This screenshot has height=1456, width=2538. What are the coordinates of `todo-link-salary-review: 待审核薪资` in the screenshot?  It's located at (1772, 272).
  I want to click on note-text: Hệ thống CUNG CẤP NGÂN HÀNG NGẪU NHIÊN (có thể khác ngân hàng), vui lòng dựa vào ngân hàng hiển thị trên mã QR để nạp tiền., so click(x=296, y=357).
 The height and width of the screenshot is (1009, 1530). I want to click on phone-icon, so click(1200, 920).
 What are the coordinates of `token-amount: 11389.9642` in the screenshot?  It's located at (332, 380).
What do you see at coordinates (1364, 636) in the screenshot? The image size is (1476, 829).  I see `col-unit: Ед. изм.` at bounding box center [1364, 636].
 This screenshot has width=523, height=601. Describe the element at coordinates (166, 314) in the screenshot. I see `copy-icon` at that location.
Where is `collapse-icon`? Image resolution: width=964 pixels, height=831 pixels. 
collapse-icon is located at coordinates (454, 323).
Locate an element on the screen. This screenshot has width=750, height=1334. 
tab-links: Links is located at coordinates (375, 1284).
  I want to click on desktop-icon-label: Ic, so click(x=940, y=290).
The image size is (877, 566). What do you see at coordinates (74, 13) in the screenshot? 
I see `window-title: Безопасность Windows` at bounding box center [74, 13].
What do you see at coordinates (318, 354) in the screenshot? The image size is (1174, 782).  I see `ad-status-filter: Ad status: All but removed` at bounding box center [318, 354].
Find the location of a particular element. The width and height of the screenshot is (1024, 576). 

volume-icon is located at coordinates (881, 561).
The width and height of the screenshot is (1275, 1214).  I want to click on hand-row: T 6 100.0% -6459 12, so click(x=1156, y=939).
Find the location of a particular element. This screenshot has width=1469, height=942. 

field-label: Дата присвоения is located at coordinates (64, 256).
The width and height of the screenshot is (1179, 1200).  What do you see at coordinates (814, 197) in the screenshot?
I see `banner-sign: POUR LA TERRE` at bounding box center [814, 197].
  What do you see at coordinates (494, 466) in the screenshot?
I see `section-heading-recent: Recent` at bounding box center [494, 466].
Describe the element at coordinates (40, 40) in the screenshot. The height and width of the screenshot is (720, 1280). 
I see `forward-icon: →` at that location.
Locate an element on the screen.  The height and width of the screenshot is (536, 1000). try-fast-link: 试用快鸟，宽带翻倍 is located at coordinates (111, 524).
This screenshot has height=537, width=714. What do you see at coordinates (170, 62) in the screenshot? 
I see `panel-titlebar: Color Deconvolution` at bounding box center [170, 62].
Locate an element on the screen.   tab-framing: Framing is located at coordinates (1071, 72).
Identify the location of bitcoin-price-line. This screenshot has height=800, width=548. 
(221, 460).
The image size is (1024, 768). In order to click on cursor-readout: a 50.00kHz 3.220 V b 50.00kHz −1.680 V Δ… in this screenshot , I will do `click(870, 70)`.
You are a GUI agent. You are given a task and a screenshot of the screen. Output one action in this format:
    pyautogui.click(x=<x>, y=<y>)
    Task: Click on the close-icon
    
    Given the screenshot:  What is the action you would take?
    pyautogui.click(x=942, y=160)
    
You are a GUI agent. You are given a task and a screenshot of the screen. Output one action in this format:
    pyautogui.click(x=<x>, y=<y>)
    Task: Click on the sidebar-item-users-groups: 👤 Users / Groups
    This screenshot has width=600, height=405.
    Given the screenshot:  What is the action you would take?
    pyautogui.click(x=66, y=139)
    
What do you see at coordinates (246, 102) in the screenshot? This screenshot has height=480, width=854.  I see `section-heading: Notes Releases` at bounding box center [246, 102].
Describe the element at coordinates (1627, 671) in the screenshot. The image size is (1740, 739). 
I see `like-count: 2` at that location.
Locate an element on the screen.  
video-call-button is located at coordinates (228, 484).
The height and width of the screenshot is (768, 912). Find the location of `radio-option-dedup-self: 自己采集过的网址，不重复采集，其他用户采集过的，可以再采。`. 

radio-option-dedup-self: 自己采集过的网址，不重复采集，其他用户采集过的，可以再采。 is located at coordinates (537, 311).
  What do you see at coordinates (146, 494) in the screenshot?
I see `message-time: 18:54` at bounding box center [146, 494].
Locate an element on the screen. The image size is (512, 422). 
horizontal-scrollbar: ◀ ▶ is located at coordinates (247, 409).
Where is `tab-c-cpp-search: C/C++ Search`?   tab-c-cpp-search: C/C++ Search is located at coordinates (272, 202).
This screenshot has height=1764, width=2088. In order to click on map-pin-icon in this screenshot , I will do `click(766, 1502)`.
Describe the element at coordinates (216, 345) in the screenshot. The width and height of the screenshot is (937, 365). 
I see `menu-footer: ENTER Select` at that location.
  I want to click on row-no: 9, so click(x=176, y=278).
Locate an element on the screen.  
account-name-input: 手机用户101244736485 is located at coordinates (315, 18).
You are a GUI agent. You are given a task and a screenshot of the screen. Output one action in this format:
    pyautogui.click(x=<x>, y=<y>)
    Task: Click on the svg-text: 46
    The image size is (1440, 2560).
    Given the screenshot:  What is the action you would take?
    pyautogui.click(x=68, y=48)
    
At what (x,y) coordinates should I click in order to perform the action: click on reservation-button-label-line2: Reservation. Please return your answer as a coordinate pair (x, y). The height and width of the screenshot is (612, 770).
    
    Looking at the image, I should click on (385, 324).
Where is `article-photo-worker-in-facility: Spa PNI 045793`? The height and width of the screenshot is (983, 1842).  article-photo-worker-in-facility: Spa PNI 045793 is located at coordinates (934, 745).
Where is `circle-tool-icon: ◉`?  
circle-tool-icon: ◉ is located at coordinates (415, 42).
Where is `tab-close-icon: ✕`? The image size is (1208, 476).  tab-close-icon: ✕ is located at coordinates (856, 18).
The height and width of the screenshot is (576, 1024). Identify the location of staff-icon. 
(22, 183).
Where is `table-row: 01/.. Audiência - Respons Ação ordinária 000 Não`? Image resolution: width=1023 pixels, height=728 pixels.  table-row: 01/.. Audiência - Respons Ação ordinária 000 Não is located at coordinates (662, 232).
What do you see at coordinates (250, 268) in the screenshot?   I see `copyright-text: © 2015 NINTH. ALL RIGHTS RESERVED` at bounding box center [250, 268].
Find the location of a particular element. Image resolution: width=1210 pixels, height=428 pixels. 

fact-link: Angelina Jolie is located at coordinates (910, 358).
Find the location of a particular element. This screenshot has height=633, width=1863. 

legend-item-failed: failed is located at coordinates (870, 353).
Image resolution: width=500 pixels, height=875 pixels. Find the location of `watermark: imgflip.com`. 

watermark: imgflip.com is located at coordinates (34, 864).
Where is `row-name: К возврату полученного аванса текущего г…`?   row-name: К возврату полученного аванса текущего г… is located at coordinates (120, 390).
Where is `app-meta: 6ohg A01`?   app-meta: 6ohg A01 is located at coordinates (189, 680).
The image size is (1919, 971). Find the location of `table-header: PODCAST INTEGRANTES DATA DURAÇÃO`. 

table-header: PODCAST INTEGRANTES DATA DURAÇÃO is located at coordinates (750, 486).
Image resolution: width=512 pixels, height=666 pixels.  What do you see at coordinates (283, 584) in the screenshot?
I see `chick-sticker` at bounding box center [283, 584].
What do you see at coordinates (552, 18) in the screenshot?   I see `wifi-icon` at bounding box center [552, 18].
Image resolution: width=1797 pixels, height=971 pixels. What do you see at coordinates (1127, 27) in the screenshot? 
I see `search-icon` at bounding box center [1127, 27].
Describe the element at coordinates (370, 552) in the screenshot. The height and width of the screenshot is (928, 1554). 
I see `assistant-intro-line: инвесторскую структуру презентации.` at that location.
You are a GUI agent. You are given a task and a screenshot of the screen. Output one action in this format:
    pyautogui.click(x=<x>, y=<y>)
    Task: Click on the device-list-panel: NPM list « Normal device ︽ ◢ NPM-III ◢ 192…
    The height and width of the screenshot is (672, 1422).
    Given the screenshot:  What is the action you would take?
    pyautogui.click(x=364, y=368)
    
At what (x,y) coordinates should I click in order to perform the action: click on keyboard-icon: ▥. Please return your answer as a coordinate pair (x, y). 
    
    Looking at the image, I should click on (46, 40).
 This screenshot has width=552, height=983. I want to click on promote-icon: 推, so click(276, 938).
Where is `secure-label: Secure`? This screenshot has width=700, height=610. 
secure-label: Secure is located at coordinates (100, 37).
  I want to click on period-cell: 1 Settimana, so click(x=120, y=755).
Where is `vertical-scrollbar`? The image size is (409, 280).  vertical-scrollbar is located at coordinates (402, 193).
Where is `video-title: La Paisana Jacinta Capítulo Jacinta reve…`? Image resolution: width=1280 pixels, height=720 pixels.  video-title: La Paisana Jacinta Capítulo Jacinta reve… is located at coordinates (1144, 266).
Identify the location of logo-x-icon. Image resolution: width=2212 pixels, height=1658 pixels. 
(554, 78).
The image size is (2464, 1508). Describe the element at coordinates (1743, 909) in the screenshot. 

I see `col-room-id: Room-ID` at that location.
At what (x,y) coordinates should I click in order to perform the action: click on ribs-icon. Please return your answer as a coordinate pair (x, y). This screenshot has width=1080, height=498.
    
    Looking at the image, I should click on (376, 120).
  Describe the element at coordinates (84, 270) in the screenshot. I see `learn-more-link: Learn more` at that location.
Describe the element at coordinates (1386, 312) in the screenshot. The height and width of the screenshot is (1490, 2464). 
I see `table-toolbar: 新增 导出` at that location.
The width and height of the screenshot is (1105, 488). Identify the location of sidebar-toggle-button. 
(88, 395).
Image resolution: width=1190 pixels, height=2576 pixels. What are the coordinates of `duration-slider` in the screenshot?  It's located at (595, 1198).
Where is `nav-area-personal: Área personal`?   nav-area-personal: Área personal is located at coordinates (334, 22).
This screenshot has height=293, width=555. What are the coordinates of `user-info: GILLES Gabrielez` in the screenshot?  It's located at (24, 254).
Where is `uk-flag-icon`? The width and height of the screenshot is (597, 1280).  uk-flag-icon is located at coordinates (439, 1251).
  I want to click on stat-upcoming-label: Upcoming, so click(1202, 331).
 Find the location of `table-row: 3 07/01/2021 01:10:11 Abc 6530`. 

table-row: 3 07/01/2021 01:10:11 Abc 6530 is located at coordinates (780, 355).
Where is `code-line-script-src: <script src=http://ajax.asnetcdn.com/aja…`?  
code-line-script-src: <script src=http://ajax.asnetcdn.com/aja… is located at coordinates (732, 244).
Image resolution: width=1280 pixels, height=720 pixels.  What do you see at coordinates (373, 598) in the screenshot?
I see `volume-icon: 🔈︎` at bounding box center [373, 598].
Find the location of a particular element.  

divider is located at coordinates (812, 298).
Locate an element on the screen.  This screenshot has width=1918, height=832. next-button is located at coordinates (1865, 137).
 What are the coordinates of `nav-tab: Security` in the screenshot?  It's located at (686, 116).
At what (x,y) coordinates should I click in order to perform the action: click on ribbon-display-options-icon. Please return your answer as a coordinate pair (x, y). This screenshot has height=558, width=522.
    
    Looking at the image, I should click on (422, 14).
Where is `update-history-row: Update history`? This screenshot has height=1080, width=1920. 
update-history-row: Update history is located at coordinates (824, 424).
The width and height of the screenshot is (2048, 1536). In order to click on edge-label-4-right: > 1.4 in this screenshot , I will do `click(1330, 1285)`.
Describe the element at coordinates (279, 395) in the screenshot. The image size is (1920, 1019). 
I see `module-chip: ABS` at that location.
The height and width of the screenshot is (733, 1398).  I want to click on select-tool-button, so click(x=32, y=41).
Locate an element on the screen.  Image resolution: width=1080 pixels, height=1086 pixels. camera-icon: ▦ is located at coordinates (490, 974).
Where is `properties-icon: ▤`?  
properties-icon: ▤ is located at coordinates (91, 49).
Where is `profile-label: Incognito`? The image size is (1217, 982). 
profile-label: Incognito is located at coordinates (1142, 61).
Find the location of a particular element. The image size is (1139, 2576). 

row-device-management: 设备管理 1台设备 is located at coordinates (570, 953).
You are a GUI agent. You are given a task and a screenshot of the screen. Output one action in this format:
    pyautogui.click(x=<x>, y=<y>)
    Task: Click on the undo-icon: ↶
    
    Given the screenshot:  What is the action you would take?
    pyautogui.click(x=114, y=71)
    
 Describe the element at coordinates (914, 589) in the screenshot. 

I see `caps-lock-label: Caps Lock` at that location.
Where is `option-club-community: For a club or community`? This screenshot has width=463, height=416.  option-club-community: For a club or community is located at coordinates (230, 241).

◆ ◆ ◆ ◆ ◆

- _ABOUT THIS EXERCISE_:
Give the data from the line that contains "The image size is (1024, 768)." through the line that contains "This screenshot has height=1764, width=2088." as a Markdown table with the columns Row and Line. Number the rows and leave out blank lines.

- _THE COMPLETED TASK_:
| Row | Line |
|---|---|
| 1 | The image size is (1024, 768). In order to click on cursor-readout: a 50.00kHz 3.220 V b 50.00kHz −1.680 V Δ… in this screenshot , I will do `click(870, 70)`. |
| 2 | You are a GUI agent. You are given a task and a screenshot of the screen. Output one action in this format: |
| 3 |     pyautogui.click(x=<x>, y=<y>) |
| 4 |     Task: Click on the close-icon |
| 5 |     Given the screenshot:  What is the action you would take? |
| 6 |     pyautogui.click(x=942, y=160) |
| 7 | You are a GUI agent. You are given a task and a screenshot of the screen. Output one action in this format: |
| 8 |     pyautogui.click(x=<x>, y=<y>) |
| 9 |     Task: Click on the sidebar-item-users-groups: 👤 Users / Groups |
| 10 |     This screenshot has width=600, height=405. |
| 11 |     Given the screenshot:  What is the action you would take? |
| 12 |     pyautogui.click(x=66, y=139) |
| 13 | What do you see at coordinates (246, 102) in the screenshot? This screenshot has height=480, width=854.  I see `section-heading: Notes Releases` at bounding box center [246, 102]. |
| 14 | Describe the element at coordinates (1627, 671) in the screenshot. The image size is (1740, 739).  |
| 15 | I see `like-count: 2` at that location. |
| 16 | Locate an element on the screen.   |
| 17 | video-call-button is located at coordinates (228, 484). |
| 18 | The height and width of the screenshot is (768, 912). Find the location of `radio-option-dedup-self: 自己采集过的网址，不重复采集，其他用户采集过的，可以再采。`.  |
| 19 | radio-option-dedup-self: 自己采集过的网址，不重复采集，其他用户采集过的，可以再采。 is located at coordinates (537, 311). |
| 20 |   What do you see at coordinates (146, 494) in the screenshot? |
| 21 | I see `message-time: 18:54` at bounding box center [146, 494]. |
| 22 | Locate an element on the screen. The image size is (512, 422).  |
| 23 | horizontal-scrollbar: ◀ ▶ is located at coordinates (247, 409). |
| 24 | Where is `tab-c-cpp-search: C/C++ Search`?   tab-c-cpp-search: C/C++ Search is located at coordinates (272, 202). |
| 25 | This screenshot has height=1764, width=2088. In order to click on map-pin-icon in this screenshot , I will do `click(766, 1502)`. |